You do that with student/educator pricing that is attractive to the
school community. You get the teachers to learn the product and
they become your marketing tool, convincing the administration to
invest in a lab license for a course they will teach on it. They
attract students and teach them, then those students take the
message of how great the software is out into the world.
I also touched on this in my reply to Mr. Denayer.
Viewing students as "competitors" simply because they have the
same software available to them (albeit at a lower cost than you
paid) is like Picasso worrying about students being able to get a
discount on their oil paints and canvas at the local art store.
It's not about the price of the software -- it's about what you
bring to it in design sense and ability. I don't know of a single
student who has the mature design sense and knowledge of
engineering required to outdesign most of the members of this
list... people like Sam Patania, Cynthia Eid, Trish MacAleer, Peter
Rowe, and many others too numerous to name. Students are using the
same equipment that these people are using, but don't have a mature
vision that comes from living the art for a length of time. No
software in the world will give them that... it only comes from
experience and life.... it's something that I and many other aspire
Your points are indeed noted and I concur that there is validity in
what you say and I respect the fact.
My mistake was generalizing your segment of the industry with mine,
when as a matter of fact they are completely different.
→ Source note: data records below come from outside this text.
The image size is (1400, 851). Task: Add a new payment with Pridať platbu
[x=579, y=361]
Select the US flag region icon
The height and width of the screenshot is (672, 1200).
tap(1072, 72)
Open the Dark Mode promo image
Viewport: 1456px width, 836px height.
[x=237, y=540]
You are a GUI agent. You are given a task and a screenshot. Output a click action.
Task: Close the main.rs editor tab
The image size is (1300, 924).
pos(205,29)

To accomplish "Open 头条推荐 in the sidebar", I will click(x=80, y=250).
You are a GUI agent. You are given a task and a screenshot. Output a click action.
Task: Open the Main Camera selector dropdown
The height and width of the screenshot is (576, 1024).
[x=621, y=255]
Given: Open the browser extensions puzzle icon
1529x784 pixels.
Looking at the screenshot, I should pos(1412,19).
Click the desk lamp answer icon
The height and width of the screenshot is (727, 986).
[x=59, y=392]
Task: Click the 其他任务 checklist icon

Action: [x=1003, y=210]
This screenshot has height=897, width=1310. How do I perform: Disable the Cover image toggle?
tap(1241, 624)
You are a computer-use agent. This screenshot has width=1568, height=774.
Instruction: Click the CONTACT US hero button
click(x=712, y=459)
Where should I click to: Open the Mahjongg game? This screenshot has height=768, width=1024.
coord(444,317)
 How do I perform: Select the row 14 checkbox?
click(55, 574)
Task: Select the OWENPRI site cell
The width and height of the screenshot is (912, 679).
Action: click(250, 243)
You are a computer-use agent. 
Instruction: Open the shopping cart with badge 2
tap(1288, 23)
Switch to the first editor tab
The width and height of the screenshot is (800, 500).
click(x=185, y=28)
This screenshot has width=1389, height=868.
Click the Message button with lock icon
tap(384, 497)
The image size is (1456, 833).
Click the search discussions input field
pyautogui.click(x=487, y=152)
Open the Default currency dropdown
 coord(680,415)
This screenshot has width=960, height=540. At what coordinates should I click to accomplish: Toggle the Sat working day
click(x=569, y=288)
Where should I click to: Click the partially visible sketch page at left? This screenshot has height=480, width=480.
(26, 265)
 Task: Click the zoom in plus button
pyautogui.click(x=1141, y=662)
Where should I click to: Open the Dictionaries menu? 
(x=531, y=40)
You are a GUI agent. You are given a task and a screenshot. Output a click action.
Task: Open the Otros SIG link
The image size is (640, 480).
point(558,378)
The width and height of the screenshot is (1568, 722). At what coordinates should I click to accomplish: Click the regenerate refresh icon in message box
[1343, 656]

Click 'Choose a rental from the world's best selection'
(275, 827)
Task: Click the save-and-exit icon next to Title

My job is to
build the necessary tooling to manufacture the pieces and not on the
creative side of actually designing original pieces of art. My
company is strictly in the design of specialized tooling to make it
efficiently and therefore I do apologize for the confusion. The
individuals you mentioned are a rare breed, and should be commended
for that fact alone, but I was not thinking in the realms of these
kinds of artistic individuals.
I was addressing, and in fact identifying the students as
individuals who do nothing else than translate those paper designs or
sketches into 3D models, and with the help of intuitive tools with
built in Libraries can essentially perform the tasks of 3D modeling
as readily as you or I and that was the tangent I was on.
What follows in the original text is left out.